“What algorithmic risk assessment has done is reveal the inequality inherent in all prediction, forcing us to confront a much larger problem than the challenges of a new technology. Algorithms shed new light on an old problem.”1
The use of Risk Assessment Instruments (RAI) has become more popular as people in power try to find ways to decrease jail time, while still hoping to claim they are “tough on crime.” RAIs are purported to evaluate whether an individual should be released on bail or detained prior to trial.
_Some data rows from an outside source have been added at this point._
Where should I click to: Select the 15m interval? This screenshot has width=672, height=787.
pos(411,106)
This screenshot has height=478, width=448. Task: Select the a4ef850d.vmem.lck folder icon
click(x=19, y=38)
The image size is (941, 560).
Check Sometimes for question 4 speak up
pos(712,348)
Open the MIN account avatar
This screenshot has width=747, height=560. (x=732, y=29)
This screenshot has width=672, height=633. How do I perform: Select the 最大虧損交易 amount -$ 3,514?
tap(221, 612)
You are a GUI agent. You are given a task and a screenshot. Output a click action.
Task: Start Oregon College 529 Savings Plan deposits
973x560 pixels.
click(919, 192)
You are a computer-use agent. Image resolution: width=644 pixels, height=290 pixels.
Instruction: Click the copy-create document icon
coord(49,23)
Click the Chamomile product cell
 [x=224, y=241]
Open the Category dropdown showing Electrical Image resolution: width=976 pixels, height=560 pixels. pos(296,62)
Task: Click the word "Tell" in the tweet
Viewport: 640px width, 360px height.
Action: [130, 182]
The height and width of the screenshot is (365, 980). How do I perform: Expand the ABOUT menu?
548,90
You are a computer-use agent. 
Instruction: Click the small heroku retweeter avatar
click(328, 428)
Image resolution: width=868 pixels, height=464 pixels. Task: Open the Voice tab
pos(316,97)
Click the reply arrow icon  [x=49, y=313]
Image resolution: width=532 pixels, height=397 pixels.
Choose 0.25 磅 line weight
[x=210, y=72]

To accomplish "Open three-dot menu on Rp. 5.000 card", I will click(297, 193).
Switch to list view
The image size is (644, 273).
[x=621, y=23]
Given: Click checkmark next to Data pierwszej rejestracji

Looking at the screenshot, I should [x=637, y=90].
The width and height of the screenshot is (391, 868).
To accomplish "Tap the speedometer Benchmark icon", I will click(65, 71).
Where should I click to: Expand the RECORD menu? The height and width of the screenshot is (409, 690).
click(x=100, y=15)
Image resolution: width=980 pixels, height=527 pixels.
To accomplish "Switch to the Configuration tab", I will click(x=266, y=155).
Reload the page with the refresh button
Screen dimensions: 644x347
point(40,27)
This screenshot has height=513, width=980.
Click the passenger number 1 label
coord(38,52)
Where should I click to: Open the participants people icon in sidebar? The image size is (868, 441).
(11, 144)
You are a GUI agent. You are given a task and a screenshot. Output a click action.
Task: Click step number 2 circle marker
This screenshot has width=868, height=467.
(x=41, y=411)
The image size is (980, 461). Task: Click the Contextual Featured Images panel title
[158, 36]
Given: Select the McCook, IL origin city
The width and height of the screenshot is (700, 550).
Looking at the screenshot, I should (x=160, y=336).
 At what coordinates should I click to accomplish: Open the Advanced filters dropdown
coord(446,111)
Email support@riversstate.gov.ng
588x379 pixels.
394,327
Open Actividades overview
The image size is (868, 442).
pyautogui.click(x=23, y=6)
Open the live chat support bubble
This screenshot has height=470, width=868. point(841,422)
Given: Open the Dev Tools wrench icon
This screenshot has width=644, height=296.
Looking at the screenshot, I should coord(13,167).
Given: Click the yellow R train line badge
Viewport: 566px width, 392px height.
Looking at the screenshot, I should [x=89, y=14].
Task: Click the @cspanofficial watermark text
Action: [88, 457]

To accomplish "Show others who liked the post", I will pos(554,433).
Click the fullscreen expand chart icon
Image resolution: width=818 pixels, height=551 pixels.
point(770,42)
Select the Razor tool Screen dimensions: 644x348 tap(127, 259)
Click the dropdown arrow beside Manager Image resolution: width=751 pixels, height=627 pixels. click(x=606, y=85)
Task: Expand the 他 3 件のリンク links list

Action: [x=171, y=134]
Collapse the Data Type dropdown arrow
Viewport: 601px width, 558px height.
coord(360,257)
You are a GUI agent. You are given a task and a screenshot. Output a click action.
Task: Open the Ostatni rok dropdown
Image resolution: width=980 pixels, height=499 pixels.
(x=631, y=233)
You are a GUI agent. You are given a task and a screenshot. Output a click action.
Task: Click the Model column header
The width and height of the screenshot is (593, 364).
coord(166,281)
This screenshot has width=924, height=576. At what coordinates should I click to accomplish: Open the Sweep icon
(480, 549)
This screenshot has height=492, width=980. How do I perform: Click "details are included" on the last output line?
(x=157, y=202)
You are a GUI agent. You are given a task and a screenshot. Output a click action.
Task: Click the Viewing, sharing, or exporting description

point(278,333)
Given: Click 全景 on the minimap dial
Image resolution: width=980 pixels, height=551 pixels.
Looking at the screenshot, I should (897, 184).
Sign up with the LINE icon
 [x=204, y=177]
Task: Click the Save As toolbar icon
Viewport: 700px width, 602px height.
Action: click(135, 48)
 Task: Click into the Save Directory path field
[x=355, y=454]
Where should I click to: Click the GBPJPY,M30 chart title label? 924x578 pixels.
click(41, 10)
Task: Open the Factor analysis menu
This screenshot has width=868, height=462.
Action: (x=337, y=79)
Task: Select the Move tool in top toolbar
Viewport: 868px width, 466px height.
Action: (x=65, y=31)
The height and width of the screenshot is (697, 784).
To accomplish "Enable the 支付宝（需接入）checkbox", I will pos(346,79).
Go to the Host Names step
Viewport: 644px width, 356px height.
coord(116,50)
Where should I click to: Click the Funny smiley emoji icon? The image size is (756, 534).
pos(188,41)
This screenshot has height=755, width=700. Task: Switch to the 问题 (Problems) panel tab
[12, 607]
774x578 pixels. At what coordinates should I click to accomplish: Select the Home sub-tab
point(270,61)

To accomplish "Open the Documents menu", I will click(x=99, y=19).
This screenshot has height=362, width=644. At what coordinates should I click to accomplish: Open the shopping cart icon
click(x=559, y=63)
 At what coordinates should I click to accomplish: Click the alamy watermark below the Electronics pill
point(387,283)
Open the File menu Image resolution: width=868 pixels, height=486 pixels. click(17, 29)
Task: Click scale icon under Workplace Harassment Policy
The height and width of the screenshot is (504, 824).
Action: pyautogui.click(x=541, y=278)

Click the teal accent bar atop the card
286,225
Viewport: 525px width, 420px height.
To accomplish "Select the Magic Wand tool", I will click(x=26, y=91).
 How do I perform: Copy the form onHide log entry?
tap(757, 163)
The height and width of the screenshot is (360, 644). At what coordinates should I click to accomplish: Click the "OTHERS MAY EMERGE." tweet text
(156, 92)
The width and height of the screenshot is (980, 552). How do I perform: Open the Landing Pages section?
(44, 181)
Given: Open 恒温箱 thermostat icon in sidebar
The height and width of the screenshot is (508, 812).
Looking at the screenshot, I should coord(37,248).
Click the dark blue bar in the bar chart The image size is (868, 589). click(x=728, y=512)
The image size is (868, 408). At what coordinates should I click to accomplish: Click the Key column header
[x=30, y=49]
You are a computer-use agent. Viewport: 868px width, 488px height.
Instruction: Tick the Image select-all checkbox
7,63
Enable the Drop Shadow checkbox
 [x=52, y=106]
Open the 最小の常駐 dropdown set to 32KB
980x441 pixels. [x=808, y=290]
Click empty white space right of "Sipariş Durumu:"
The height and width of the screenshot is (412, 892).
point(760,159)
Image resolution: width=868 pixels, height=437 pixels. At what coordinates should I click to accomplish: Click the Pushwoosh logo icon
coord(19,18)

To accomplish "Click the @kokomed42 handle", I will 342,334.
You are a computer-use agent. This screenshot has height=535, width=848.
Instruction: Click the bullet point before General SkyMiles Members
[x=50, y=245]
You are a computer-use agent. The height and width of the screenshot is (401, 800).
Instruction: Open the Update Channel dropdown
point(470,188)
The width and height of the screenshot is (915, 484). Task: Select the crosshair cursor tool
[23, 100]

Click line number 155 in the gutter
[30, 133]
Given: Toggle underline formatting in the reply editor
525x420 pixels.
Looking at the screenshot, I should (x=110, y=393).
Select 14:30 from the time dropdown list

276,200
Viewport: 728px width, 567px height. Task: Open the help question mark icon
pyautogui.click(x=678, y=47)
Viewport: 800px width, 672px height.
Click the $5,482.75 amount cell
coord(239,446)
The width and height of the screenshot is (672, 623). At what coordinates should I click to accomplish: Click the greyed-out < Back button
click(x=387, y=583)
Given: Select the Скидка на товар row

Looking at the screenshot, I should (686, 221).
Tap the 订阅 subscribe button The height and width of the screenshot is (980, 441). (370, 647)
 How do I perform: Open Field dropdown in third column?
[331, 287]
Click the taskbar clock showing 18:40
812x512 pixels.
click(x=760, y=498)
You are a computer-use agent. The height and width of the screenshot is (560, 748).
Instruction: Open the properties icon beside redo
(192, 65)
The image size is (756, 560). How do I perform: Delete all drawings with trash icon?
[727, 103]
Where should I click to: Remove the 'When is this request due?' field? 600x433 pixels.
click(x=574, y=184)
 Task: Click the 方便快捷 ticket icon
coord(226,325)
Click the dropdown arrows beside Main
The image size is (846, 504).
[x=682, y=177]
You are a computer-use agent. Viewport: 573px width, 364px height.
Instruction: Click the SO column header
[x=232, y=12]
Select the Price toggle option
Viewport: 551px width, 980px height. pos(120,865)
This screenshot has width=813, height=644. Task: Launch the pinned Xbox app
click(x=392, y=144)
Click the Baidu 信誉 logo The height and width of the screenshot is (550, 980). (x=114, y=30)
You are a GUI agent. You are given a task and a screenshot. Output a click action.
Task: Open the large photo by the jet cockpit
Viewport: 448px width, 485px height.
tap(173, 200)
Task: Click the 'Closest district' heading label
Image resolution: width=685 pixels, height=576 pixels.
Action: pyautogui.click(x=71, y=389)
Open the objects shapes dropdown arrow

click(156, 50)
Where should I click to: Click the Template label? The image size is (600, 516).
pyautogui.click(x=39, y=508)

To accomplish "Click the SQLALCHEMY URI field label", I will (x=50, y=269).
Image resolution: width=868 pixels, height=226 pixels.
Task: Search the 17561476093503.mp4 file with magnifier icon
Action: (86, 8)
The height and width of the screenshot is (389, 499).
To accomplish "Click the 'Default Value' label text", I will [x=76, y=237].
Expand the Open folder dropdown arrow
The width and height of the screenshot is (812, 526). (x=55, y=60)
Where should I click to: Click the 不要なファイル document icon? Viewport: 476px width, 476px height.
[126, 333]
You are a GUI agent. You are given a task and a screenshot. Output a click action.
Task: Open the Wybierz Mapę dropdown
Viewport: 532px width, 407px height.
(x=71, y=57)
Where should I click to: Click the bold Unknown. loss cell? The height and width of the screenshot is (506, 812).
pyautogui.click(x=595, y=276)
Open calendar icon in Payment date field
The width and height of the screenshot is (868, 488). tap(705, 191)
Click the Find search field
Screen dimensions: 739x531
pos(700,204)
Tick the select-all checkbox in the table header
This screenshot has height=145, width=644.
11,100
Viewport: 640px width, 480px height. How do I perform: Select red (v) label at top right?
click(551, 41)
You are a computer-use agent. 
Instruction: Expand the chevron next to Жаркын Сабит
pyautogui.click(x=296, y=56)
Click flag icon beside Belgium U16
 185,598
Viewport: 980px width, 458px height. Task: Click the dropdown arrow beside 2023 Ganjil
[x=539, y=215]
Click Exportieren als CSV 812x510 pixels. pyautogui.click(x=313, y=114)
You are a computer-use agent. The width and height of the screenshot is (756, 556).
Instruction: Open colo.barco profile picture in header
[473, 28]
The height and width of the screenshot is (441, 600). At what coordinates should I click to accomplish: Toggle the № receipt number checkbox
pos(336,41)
However, while these instruments are typically defended as streamlining the process for making pretrial decisions, they pose threats to civil liberties and may NOT result in the reduction of the prison population.
A government agency, such as a District Attorney’s office, can use risk assessment tools as a means to determine who gets bail and how much, who gets released pre-trial because they are deemed not to be a risk. However these assessment tools perpetuate the systems of white supremacy that has infected all facets of the criminal legal systems, such as policing, prosecutors, and courts. Risk Assessment Instruments in the pre-trial decision making process will never be able to fully account for the built-in biases that are inherent in this type of data. It’s as simple as racist data in, racist data out.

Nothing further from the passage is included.